The request
Retype everything from the line containing "The image size is (1371, 826)." down to the line containing "Action: (38, 226)", both included, and nothing else from the records.

Task input
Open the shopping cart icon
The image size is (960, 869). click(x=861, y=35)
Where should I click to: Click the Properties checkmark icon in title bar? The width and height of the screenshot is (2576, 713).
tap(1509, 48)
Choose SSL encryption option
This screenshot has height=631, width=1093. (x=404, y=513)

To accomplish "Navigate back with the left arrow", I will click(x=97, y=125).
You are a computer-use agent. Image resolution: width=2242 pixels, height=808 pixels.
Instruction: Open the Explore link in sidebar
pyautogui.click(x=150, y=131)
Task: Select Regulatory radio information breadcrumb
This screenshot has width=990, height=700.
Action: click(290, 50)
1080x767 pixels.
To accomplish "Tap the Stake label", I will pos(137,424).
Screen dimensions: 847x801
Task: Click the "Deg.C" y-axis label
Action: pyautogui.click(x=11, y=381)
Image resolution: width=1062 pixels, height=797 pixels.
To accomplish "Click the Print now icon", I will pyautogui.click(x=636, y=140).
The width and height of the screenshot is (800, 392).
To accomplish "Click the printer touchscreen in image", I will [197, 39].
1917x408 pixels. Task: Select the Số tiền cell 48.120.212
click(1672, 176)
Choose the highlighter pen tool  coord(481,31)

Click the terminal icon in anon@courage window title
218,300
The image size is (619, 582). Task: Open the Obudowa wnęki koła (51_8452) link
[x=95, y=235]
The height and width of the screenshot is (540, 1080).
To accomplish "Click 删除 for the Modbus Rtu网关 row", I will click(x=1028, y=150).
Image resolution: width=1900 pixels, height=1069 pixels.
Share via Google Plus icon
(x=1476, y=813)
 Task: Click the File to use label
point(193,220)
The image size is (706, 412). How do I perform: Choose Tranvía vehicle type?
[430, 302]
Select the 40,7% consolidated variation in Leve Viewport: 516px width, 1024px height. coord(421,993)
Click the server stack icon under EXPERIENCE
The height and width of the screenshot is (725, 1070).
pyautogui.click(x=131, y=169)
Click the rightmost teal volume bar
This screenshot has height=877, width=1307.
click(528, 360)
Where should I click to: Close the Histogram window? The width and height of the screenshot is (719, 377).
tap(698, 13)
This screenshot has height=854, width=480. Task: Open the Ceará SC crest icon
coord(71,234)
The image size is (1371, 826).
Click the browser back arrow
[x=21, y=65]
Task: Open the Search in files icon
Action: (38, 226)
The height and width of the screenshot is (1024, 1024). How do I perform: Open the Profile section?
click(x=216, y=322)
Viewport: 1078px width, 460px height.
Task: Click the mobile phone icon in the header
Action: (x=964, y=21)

Expected output
The image size is (1371, 826).
Click the browser back arrow
[x=21, y=65]
Task: Open the Search in files icon
Action: (38, 226)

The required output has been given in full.